>> start

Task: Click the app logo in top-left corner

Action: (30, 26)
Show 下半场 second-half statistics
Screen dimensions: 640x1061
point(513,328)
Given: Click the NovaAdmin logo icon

>> end
>> start

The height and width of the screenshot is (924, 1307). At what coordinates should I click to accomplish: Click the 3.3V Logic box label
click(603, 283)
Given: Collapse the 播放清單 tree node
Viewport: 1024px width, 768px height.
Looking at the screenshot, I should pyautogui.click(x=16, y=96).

>> end

▶ [Objective]: Rename "label" to "tag" in the entries from the line containing "The height and" down to the line containing "Looking at the". Write out only those lines, with nothing else altered.

▶ [Solution to the exercise]:
The height and width of the screenshot is (924, 1307). At what coordinates should I click to accomplish: Click the 3.3V Logic box tag
click(603, 283)
Given: Collapse the 播放清單 tree node
Viewport: 1024px width, 768px height.
Looking at the screenshot, I should pyautogui.click(x=16, y=96).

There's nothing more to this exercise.